Exercise requirements →
**a.** According to the lesson plan on cities and suburbs, which grade levels is the lesson suggested for?
**b.** Decide whether each statement agrees with the lesson plan on cities and suburbs. Answer yes or no, and quote the deciding words.
(i) A blackboard or whiteboard is one of the listed materials.
(ii) Students draw mental maps of a city and a suburb.
(iii) Students end the lesson by designing their own new cities.
**c.** Continue the lesson plan on cities and suburbs from where it stops.

Article →

-- -- --

Connections to the curriculum:
Geography and Social Studies

Connections to the Canadian National Standards for Geography:
The World in Spatial Terms
Human Systems
Uses of Geography

Four hours

• Blackboard or whiteboard
•Large pieces of white construction paper
• Drawing materials (regular and colored pencils)

Suggested Grade Level: 4 - 8

This lesson asks students to think about their own perceptions of cities and suburbs and to consider the features that exist in a typical urban and suburban area. They will also learn about sprawl and some of the problems associated with rapid suburban growth. They will conclude by designing their own suburbs.

Students will:

  • view and discuss urban and suburban scenes;
  • list the features of their ideal town and discuss whether these features can be found in cities and suburbs;
  • draw mental maps of a city and a suburb;
  • brainstorm and list the possible effects of sprawl on the environment, adults’ daily lives, and kids’ daily lives;
  • design their own new suburbs, taking into account the things they have learned about sprawl.
Geographic Skills
  • Acquiring Geographic Information
  • Organizing Geographic Information
  • Analyzing Geographic Information
Suggested Procedure

Write the words "City" and "Suburb" on the board, and ask students to contribute words that come to their minds when they think of each one. List their ideas on the board.

Ask students to list some of the things they would want to have in their ideal town. To guide this activity, you may want to pose these questions:

  • What conveniences would you want your town to have (e.g. accessible bus routes or plenty of parks and open space)?
  • What types of homes and businesses would you want there to be?
  • How would you prefer to get around your town? Would you like to be able to walk or take public transportation (or perhaps even skateboard), or would you prefer to be driven around?
  • Discuss students’ lists as a class. Can they find these conveniences in a city?
  • What about in the suburbs? In their own town?

-- -- --

Data entries →
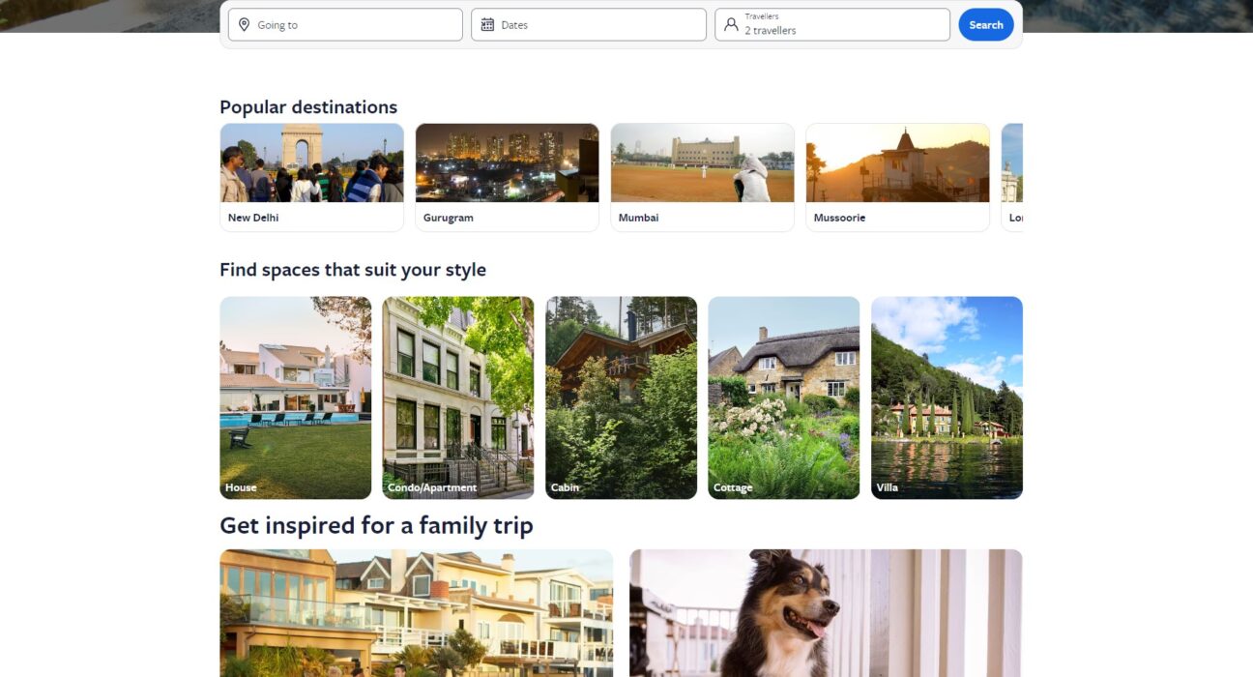Image resolution: width=1253 pixels, height=677 pixels.
Task: Open the Villa property type tile
Action: (947, 397)
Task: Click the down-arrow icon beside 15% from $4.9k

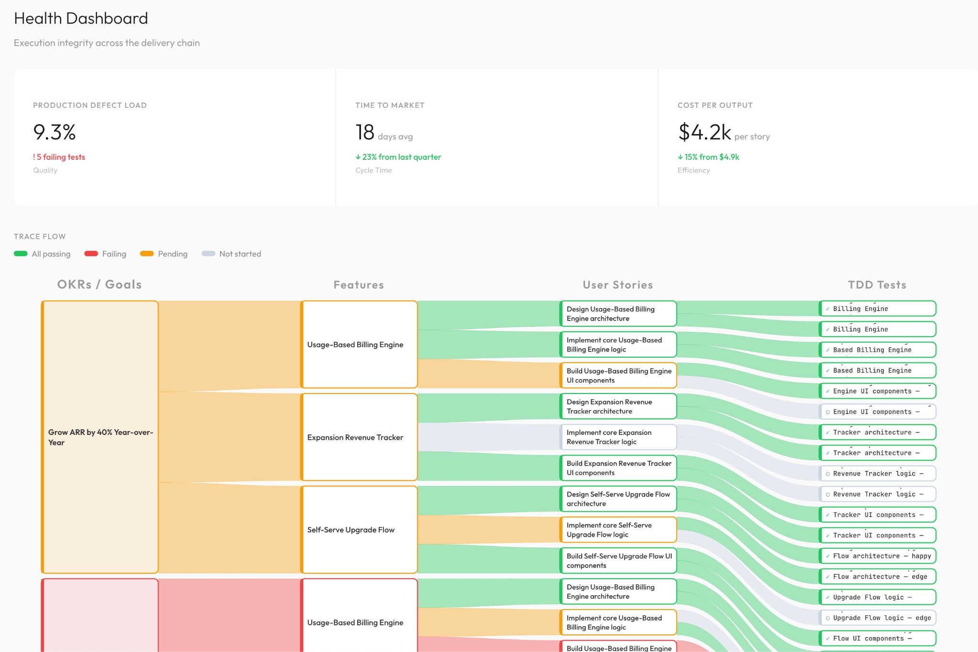Action: [x=680, y=157]
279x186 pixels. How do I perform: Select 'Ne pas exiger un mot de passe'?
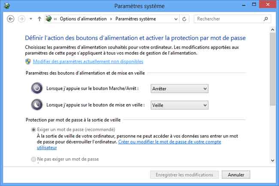pyautogui.click(x=34, y=159)
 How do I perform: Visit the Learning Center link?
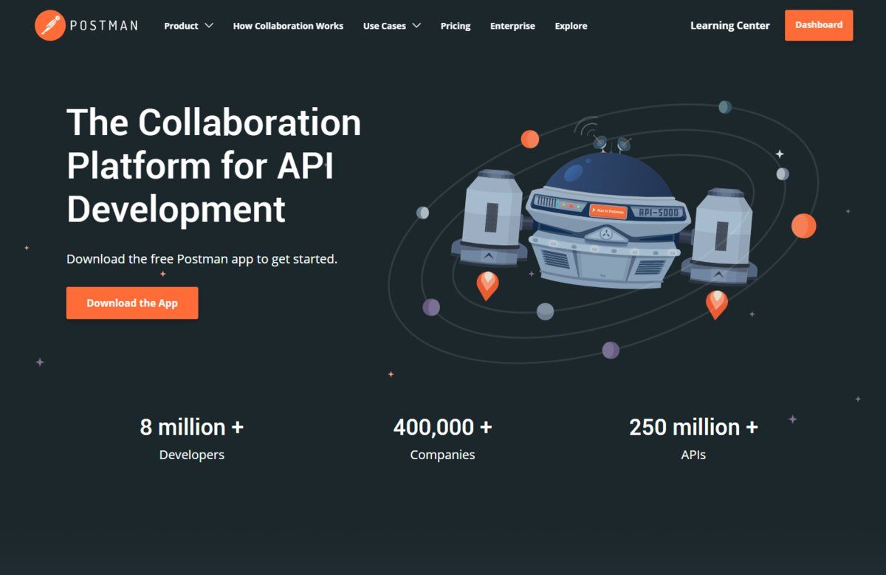coord(729,25)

-- -- --

Answers for the exercise →
**a.** Grades 4 - 8.

**b.**
(i) Yes: "Blackboard or whiteboard"
(ii) Yes: "draw mental maps of a city and a suburb"
(iii) No: "design their own new suburbs"

**c.**
Read these two scenarios to the class, asking them to form pictures in their minds as you read (you may also want to print the scenarios and have students read them in class):

Scenario One

Marcie is running late for school. She runs out the front door, forgetting her lunch. Darn! She has missed the school bus, so she’ll have to take the public bus. She walks two blocks and pays one dollar to get on the next bus.

She looks out the bus window and notices that Vinnie’s Pizza is having a special on pepperoni. A block later, the bus stops to pick up some more kids who missed the school bus.

The traffic isn’t bad, but they have to stop at all the red lights and bus stops. She gets to school just in time for the bell. Because she got an “A” on her book report, her teacher takes her and a few other kids to the pizza place next to the school—it’s not Vinnie’s, but it’s almost as good!

Scenario Two

Josh is running late for school. He knows he’s already missed the bus, so what’s the use in running down the street for it now? Thank goodness his mom is still home — otherwise he’d have to call around and see if a neighbor could drive him to school.

His mom agrees to drop him off at school on her way to work. They’re in a hurry, but they have to slow down for children and speed bumps.

Once they get to the main boulevard, they hit two red lights. Even worse, Josh realizes he has forgotten his lunch. He gets to school on time, but he has to share his best friend’s soggy sandwich; the school cafeteria’s closed today, and the nearest place to buy food is in the mall three miles away.

Ask students to describe the type of setting where each person lives. They may notice that Marcie lives in a city and Josh lives in a suburb. What evidence do students see in each scenario that is "typical" city or "typical" suburb? Do they think these scenarios are accurate?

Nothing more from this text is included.